I must note that every time I read "Walk it Out," I think of the rap song of the same name by Unk, where he calls out different neighborhoods. Seedy walk it out! would be the cry here, although this picnic turned a bit too upscale for my hood's nickname.
Picnic spot: Prentis I. Frazier Park, 401 24th Ave. E., Central District
Picnic Supplies: One loaf of Focaccia, a bunch of organic green grapes, one d'anjou pear, a small container of "unchicken" salad, one spanikopita and six veggie pakoras from the deli, a bag of Pirate's Booty, two vegan caramel "bites," one Mandarin Lime soda and one gigantic water. Total tab: $19.74. Madison Market/Central Co-Op, 1600 E. Madison St.
Walking It Out: For this year's summer trip to Seattle, my Mom wanted to "sit outside at a pub and drink ale," a request I have no problem fulfilling, special occasion or not. But the string of crappy, gray days this past week diminished our opportunities for drinking and dining al fresco. Yesterday, though, was gorgeous, and the little park we found near my house in the Central District turned out to be the perfect spot for a picnic.

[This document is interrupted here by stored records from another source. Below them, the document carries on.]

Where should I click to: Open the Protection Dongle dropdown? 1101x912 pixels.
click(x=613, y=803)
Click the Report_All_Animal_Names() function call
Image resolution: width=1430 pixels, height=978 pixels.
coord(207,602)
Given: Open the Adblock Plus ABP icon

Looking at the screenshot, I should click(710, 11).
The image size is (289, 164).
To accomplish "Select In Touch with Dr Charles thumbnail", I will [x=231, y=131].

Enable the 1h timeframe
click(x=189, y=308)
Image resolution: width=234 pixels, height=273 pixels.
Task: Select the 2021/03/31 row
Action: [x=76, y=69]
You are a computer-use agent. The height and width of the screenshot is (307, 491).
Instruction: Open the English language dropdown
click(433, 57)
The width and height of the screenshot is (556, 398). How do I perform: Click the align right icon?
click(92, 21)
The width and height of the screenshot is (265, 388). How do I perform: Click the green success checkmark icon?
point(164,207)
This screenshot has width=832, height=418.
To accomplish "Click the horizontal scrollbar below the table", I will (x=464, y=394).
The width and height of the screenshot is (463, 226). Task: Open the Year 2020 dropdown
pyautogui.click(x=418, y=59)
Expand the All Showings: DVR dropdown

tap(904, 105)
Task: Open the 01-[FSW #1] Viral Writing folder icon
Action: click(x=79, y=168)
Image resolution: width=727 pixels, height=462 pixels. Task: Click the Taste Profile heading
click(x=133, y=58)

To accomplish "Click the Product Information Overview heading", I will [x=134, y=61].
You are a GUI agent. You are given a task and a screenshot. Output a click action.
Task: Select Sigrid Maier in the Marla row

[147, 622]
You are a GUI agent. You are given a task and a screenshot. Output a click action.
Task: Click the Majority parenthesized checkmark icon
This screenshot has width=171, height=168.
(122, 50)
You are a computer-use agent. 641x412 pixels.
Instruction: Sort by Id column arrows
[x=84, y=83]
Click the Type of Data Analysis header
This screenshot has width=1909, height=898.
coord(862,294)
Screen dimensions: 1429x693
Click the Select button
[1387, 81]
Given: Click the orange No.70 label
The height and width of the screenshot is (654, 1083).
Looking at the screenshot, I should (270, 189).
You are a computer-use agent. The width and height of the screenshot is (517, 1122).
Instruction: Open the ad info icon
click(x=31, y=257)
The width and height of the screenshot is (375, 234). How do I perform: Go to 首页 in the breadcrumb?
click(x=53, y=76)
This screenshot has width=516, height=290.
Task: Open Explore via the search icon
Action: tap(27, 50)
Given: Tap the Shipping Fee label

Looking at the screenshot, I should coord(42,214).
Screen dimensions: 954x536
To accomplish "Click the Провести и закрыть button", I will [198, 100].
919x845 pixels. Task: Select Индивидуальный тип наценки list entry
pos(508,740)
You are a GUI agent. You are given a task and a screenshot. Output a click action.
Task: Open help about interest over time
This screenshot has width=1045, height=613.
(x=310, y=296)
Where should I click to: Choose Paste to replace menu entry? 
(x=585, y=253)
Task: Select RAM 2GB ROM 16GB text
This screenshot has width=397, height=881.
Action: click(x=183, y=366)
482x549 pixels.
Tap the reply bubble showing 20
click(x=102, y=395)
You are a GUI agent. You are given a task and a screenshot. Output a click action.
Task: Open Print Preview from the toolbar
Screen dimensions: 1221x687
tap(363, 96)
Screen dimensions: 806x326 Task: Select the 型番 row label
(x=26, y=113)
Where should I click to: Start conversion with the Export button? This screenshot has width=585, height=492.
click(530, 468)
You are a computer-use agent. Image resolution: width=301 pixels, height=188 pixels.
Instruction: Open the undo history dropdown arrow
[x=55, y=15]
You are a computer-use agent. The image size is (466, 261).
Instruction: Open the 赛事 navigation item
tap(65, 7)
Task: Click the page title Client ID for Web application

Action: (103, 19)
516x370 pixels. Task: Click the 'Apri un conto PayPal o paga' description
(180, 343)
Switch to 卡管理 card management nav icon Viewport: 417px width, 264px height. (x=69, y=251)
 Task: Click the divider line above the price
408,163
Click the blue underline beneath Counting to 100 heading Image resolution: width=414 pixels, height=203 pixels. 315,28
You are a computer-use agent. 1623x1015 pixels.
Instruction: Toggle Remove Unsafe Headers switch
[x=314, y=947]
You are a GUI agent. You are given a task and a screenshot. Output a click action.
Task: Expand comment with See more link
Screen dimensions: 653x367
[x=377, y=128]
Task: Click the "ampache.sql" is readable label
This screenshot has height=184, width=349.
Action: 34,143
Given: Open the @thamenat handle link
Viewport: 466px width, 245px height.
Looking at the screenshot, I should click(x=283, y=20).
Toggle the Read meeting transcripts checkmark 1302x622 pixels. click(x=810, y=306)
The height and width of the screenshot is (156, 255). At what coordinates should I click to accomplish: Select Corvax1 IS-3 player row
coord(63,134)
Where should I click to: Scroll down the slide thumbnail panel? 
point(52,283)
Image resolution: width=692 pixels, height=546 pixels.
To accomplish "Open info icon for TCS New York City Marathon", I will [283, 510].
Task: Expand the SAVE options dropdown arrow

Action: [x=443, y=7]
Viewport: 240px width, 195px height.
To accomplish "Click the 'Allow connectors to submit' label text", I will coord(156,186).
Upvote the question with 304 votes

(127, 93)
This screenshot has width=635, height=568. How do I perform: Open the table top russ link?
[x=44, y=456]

We picked up our grub at Madison Market, backtracking a bit in regards to our final destination. Philadelphia Fevre would've been the logical stop on the way, but I couldn't fathom eating a melty cheese steak in the heat. And let me not talk about the Safeway deli sandwich, which I only eat in secret (or desperation). The aesthetic experience of lazing in Seattle's more pristine parks deserves something a little fancier—even if that just means your grapes look extra plump and juicy.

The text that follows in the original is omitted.